_Exercise text_:
Abstract:
A servosystem for controlling the voltage in X-ray generators includes a system for controlling the voltage of the primary of a high voltage transformer for feeding the X-ray tubes. A servosystem controls the position and adjustment of acceleration, uniform movement and braking, and supplies a direct current motor, of the permanent magnet type and of standard manufacture, which moves the brushes of a three-phase or mono-phase toroidal autotransformer, the operation of which fixes the primary voltage of the high voltage transformer which, in turn, supplies a voltage to an X-ray tube.

Description:
BACKGROUND OF THE INVENTION 
     The present invention refers to a system for controlling and adjusting the voltage acting on a direct current motor with the purpose of positioning a variable autotransformer and obtaining at the brushes thereof the desired output voltage. This alternating current voltage is used to obtain a high voltage, by means of a high-voltage transformer, which is applied to an X-ray tube, to obtain a radiation which is displayed on a screen or a radiographic plate to carry out a clinical study of a patient. 
     The system for controlling and adjusting the voltage acts on a direct current motor which is fed with positive and negative voltages, depending on the direction of turn and the braking sequence thereof. 
     The invention controls, with a first closed loop, the output voltage of the brushes of a variable autotransformer. The required voltage is compared with the output voltage of the brushes after the output voltage is detected and rectified, and the result of this comparison constitutes the error signal of the voltage loop which, after being corrected and amplified, controls the correct position of the brushes of the variable autotransformer. 
     The system controls, with a second closed loop, the current of the motor which is equivalent to a control of the torque of the motor, wherefore there is no armature saturation effect, implying an automatic control of the three adjustment phases of the servosystem corresponding to acceleration time, uniform movement and braking. 
     The movement of the brushes of the variable autotransformer is a function of the required voltage demand which the operator fixes in the control system of the X-ray generator and the positioning thereof takes place in a vacuum without the passages of intensity, prior to the exposure of X-rays and during a time in which an automatic compensation of the network voltage is permitted. 
     Typically, conventional systems for controlling the voltage in X-ray systems use positioning transducers, indirectly measuring the output voltage of the variable autotransformer. These methods are affected by the mechanical tolerances and the roughness of the autotransformers, which are not linear and are difficult to compensate. 
     The positioning transducer itself introduces errors in the system, due to the non-linearity and the tolerances in the accuracy of the measurement. It does not automatically compensate for the shifts in the network voltage, wherefore a stabilizer should be installed at the input of the network.

_Data extract_:
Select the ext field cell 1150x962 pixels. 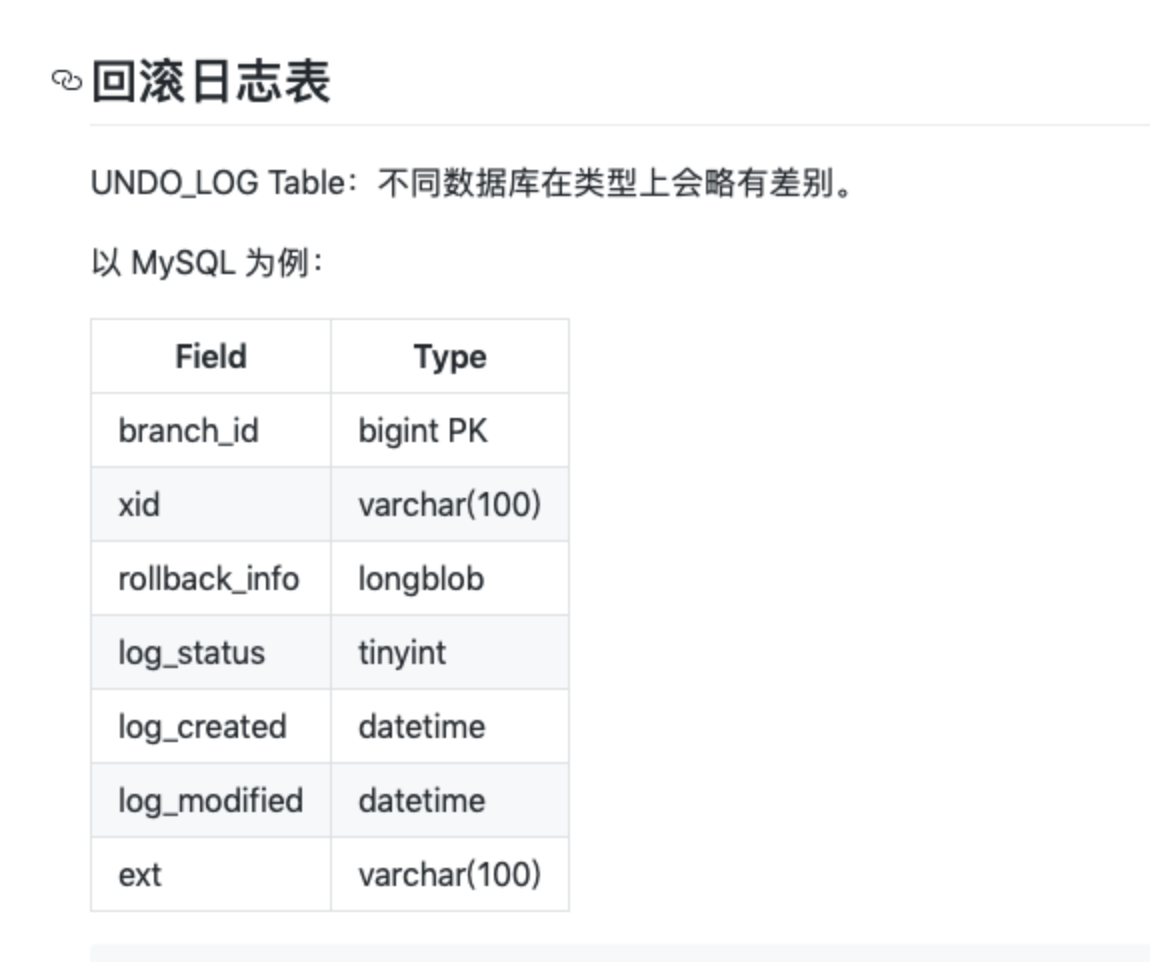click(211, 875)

_Problem set_:
a) Translate this sentence from the X-ray voltage control text into Spanish: "The positioning transducer itself introduces errors in the system, due to the non-linearity and the tolerances in the accuracy of the measurement."
b) According to the X-ray voltage control text, what kind of motor moves the brushes of the toroidal autotransformer?
c) Write the next part of the X-ray voltage control text, picking up after its last sentence.

_Task answers_:
a) El propio transductor de posicionamiento introduce errores en el sistema, debido a la no linealidad y a las tolerancias en la precisión de la medición.

b) A direct current motor of the permanent magnet type and of standard manufacture.

c)
     The control of the motor by a continuous or transitional speed feedback which, in short, is a control of the armature voltage of the motor, increases the time constant of the system, since it depends on the electrical and mechanical constant of the motor. This consequence is very important from the point of view of a dynamic response of the servosystem, with respect to acceleration as well as to braking. See Appendix I (Calculation of the transfer function of a direct current motor fed by voltage or by current control). 
     On the other hand, the open loop control of the output voltage of the variable autotransformer requires a considerable number of adjustments and supplementary circuits to obtain the desired output voltage. 
     SUMMARY OF THE INVENTION 
     Accordingly, the objects of the present invention reside in proportioning a control system having the following characteristics: 
     The primary voltage variation is typically in the range of from 24 kVp to 150 kVp (referring to high voltage), i.e. a 7:1 range approximately, and the accuracy obtained in the primary of the voltage transformer is approximately in the range of 1%. The movement of the brushes takes place by means of a direct current motor securely coupled to the shaft of the toroidal autotransformer. This direct current motor is of the permanent magnet type, and is designed to effect rapid accelerations and braking without saturation due to armature reaction which could unstabilize the system; typically the ratio of the blocked rotor current to the nominal current is in the range of 30:1. 
     These objects and characteristics thereof are briefly summarized in the following points: 
     (a) To accelerate, brake and position in a predetermined time, less than that required to transfer the fluoroscopic system to a graphic system, typically of 0.8 seconds for a maximum range of 7:1 and using a direct current motor having a minimum nominal power to the basic speed. 
     (b) Sensitivity equal to or less than 1 kVp referred to the high-voltage side, which corresponds approximately to 1.6°/kVp throughout the path of the movable brushes. 
     (c) The control system should dynamically and statically have a gain capable of guaranteeing the obtaining of the values defined in the aforementioned apparatus defined in (a) and (b) when the friction torque varies in the ratio of 1.5:1, depending on the roughness and the quality of adjustment of the movable brushes with the toroidal surface. 
     (d) Accuracy in the range of 1% throughout the path of the toroidal autotransformer, when the friction torque varies in the maximum ratio of 1.5:1. 
     This system for controlling and adjusting the voltage in X-ray generators constitutes a novel starting point to simplify, reduce costs and increase the accuracy when compared with other conventional positioning systems having a multivariable control. 
     The most important advantages of this type of control, when compared with conventional systems which use positioning transducers, such as potentiometers, etc., can be summarized as follows: 
     (a) Automatic compensation for the variable to be controlled, for example, minimization of errors. 
     (b) Automatic compensation for the roughness and mechanical tolerances which are, on the other hand, difficult to compensate in a positioning transducer system. 
     (c) Elimination of the non-linearity of the transducer. 
     (d) Compensation for the non-uniformity of the surface of the toroidal autotransformer, which are difficult to compensate with a positioning transducer system. 
     (e) Considerable contribution to the reliability of the system, compared with that incorporating conventional equipment where the indirect measurement of position can produce a discrepancy between the voltage or parameter to be controlled and the indirect feedback signal, for example, when there are mechanical clearances in the shaft of the autotransformer or positioning potentiometer.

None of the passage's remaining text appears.